**ASSIGNMENT**
When the line with "Task: Click the toolbox gear icon in toolbar" is reached, include it and stop; before that, copy each line of the listing exactly from the first.

**RECORDS**
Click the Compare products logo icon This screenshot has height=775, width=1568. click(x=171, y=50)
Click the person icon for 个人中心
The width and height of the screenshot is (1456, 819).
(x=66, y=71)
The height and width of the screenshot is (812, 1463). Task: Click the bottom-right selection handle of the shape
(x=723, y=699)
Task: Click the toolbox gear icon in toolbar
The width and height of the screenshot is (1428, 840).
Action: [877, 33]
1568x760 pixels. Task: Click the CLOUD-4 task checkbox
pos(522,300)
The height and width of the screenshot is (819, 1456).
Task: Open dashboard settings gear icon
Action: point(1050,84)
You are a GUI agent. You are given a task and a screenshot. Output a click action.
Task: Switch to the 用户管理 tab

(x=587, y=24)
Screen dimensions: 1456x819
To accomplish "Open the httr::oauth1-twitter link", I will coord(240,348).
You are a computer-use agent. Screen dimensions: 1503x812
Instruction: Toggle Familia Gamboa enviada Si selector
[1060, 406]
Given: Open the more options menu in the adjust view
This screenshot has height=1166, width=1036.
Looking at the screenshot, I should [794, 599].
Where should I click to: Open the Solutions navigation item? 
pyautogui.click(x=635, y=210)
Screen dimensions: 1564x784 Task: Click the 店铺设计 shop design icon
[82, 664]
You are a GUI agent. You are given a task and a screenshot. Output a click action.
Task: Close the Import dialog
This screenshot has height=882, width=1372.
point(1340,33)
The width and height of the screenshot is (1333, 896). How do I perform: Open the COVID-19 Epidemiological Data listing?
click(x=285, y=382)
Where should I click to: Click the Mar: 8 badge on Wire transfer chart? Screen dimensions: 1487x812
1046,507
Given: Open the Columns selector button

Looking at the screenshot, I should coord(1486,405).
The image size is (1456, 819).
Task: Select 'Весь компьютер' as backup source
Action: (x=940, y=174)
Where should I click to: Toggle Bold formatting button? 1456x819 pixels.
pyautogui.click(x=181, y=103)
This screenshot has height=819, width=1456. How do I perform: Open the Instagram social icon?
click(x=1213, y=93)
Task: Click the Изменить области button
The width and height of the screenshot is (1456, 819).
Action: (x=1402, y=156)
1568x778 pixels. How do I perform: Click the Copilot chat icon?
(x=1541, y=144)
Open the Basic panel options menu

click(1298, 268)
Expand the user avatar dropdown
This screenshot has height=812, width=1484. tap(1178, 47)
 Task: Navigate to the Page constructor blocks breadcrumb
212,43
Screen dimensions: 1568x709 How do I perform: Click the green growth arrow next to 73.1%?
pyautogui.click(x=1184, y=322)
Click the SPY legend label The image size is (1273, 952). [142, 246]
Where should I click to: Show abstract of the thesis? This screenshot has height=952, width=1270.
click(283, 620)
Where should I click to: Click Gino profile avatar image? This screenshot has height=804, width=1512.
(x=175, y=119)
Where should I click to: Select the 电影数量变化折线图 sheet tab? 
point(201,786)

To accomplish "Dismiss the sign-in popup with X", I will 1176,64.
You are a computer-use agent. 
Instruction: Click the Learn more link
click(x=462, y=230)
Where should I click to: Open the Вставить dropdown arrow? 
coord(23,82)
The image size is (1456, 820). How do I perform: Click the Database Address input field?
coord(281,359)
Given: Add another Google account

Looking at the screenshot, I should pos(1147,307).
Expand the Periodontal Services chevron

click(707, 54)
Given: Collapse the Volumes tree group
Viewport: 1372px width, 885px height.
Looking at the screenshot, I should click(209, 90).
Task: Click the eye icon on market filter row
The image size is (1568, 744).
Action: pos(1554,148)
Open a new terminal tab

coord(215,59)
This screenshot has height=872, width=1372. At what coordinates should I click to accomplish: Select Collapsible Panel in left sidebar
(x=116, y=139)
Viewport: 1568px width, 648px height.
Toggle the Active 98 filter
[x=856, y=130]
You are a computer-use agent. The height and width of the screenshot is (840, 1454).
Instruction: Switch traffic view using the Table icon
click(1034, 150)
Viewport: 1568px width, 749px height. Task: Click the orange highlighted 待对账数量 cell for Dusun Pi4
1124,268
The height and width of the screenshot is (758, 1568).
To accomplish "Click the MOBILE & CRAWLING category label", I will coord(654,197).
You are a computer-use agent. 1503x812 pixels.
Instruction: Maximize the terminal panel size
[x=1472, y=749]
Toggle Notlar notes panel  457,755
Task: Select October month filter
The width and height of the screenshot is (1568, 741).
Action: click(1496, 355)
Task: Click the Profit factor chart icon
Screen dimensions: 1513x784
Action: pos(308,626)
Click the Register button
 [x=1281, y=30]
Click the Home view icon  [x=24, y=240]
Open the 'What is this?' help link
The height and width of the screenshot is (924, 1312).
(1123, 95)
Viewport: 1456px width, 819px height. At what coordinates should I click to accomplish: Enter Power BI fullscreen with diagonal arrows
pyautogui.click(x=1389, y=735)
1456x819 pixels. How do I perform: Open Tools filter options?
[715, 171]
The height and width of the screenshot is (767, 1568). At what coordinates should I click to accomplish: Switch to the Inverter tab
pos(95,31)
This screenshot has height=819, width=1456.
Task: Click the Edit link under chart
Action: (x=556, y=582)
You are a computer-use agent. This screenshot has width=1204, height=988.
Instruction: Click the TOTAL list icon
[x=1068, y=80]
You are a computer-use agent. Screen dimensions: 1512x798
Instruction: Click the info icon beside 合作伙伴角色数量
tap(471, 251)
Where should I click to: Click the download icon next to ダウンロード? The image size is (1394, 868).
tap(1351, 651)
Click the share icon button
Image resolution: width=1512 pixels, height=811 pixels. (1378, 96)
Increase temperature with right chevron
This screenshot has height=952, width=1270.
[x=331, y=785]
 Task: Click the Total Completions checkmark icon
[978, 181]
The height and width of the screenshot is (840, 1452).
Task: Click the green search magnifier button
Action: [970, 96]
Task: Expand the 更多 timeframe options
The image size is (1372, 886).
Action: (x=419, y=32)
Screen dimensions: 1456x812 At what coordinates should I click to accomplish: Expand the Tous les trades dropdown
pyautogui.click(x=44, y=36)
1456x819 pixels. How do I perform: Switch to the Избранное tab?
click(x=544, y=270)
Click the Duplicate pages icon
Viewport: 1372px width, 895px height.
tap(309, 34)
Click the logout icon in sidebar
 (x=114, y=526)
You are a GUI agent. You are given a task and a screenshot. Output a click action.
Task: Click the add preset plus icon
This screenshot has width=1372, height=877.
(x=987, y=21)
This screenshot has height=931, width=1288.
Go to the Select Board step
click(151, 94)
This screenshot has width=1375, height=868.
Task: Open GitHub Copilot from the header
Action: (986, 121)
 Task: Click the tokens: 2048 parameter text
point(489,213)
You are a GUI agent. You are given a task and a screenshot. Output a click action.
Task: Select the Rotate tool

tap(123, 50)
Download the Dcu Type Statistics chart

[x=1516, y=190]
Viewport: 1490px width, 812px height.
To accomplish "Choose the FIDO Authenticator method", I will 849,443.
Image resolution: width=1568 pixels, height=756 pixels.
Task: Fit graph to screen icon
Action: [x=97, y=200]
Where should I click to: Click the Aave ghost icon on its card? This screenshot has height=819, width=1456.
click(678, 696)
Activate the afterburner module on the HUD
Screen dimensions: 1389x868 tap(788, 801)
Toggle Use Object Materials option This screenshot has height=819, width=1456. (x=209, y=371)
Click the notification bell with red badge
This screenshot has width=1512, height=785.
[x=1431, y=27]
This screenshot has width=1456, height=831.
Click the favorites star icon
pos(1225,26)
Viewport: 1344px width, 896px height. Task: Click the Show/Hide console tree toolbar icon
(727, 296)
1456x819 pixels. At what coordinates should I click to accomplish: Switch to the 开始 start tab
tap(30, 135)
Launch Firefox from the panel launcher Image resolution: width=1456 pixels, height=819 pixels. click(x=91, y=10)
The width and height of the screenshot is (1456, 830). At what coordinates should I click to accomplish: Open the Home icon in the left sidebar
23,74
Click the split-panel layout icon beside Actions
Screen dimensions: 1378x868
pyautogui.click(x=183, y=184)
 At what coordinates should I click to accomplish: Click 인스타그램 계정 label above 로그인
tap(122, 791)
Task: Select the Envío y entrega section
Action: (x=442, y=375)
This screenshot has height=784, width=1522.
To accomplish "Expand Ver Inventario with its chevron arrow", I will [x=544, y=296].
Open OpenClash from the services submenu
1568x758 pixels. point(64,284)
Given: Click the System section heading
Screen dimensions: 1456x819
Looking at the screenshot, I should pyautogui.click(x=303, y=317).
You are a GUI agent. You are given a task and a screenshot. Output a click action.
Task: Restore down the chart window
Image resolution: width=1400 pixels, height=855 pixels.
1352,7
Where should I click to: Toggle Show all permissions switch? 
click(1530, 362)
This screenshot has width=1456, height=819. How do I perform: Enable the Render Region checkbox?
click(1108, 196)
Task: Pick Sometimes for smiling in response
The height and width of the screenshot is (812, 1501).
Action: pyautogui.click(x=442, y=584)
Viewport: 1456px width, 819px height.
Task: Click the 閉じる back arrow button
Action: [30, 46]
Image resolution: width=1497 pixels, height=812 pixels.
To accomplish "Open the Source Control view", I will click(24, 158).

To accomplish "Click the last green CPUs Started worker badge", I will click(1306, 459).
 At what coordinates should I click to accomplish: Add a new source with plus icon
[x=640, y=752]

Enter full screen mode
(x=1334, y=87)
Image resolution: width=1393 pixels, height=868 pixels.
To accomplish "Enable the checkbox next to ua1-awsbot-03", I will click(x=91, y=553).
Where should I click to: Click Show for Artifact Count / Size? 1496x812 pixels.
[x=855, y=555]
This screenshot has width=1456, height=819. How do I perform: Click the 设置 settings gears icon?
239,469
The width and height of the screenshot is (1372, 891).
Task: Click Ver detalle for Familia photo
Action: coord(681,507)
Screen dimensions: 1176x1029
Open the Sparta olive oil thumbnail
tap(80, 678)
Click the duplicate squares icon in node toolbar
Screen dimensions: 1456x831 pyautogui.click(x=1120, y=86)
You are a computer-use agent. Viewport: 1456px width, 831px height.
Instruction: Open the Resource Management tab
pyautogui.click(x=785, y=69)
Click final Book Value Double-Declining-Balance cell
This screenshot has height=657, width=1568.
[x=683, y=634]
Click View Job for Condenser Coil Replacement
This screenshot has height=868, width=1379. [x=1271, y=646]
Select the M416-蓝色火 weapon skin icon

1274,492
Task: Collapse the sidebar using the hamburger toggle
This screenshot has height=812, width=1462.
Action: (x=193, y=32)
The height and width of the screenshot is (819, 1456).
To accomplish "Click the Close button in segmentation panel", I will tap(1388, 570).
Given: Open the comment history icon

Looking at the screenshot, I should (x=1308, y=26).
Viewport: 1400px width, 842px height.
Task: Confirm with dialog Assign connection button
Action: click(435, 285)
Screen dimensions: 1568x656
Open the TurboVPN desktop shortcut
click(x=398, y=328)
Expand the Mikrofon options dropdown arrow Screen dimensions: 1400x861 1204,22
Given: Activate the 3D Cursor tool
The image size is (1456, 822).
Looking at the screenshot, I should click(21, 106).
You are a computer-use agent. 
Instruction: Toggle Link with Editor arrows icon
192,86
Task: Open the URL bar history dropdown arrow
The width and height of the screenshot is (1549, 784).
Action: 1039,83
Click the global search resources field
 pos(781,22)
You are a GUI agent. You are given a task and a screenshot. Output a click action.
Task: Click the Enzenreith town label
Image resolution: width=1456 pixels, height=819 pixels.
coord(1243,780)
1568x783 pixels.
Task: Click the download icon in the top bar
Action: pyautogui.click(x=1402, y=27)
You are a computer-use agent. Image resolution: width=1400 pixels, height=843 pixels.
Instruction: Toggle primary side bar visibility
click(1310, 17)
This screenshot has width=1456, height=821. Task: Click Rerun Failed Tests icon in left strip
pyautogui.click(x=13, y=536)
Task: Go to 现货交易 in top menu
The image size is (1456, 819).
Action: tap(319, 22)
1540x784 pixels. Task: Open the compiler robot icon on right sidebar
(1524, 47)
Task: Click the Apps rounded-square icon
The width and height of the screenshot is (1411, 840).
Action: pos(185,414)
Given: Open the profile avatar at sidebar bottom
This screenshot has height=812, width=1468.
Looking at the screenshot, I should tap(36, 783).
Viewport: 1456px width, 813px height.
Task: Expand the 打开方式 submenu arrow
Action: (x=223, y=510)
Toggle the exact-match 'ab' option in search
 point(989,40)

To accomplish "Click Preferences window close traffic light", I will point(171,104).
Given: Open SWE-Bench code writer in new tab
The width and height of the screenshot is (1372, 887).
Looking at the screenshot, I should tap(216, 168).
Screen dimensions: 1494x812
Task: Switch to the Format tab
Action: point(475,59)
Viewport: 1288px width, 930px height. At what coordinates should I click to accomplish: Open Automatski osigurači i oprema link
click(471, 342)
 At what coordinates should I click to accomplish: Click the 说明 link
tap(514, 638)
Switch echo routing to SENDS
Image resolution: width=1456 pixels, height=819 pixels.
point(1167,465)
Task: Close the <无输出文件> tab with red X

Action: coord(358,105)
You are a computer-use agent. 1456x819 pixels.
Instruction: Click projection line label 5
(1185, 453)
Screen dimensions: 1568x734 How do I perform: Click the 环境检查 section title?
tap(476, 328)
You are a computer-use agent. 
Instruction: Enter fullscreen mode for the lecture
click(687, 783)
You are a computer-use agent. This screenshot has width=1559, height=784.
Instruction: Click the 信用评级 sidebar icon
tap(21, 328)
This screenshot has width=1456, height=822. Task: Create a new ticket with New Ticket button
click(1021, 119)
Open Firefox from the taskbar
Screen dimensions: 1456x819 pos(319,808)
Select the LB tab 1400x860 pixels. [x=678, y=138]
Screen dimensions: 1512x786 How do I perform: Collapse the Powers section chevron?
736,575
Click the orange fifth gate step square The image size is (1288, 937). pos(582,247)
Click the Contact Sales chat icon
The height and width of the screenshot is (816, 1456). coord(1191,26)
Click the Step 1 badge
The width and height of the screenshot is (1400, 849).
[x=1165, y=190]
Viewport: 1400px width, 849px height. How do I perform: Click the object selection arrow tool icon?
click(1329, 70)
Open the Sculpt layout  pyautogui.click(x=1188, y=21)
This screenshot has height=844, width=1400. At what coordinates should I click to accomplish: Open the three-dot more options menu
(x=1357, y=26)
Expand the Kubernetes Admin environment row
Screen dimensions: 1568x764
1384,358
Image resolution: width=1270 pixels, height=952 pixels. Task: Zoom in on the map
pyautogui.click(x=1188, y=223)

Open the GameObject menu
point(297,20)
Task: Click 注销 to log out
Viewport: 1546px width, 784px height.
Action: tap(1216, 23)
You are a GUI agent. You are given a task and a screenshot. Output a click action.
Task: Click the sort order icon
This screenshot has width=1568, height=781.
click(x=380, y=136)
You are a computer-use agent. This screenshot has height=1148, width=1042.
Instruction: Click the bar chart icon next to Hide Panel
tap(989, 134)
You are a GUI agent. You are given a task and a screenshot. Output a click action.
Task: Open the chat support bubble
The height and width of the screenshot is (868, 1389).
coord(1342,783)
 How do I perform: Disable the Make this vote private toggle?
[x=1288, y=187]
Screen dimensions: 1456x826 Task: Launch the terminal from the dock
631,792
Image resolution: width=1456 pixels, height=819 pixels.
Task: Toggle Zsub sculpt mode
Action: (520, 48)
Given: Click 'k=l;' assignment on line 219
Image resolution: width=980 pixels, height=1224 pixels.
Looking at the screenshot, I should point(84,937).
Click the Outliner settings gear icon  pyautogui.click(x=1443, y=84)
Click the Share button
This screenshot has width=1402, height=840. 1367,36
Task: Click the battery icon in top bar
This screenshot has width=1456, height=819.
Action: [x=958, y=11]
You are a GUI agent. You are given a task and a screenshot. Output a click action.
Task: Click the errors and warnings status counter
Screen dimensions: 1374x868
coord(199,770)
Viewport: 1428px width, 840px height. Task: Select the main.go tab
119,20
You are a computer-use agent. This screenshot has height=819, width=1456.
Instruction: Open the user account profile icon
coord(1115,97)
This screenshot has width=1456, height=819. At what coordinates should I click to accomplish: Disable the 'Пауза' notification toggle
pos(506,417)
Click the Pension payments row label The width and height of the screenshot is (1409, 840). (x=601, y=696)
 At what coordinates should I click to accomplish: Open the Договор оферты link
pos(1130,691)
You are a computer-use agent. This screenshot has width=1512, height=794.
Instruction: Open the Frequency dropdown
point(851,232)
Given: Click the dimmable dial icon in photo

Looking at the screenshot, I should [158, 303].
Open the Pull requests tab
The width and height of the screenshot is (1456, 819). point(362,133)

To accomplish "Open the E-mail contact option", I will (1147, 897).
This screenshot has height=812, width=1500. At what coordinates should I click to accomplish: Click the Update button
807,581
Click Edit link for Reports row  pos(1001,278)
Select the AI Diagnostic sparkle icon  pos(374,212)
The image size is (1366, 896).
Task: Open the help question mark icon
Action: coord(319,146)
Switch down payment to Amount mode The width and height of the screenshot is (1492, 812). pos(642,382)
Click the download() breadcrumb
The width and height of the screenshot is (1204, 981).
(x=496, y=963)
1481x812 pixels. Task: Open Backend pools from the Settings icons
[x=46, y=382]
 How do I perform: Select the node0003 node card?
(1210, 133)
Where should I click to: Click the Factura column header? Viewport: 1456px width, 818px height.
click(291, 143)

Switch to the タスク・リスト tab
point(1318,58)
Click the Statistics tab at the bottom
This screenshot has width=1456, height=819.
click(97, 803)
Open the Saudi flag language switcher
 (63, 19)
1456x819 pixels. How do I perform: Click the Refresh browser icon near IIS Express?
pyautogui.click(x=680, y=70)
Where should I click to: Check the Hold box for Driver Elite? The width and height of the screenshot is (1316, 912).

**RESULT OF THIS EXERCISE**
Click the Compare products logo icon This screenshot has height=775, width=1568. click(x=171, y=50)
Click the person icon for 个人中心
The width and height of the screenshot is (1456, 819).
(x=66, y=71)
The height and width of the screenshot is (812, 1463). Task: Click the bottom-right selection handle of the shape
(x=723, y=699)
Task: Click the toolbox gear icon in toolbar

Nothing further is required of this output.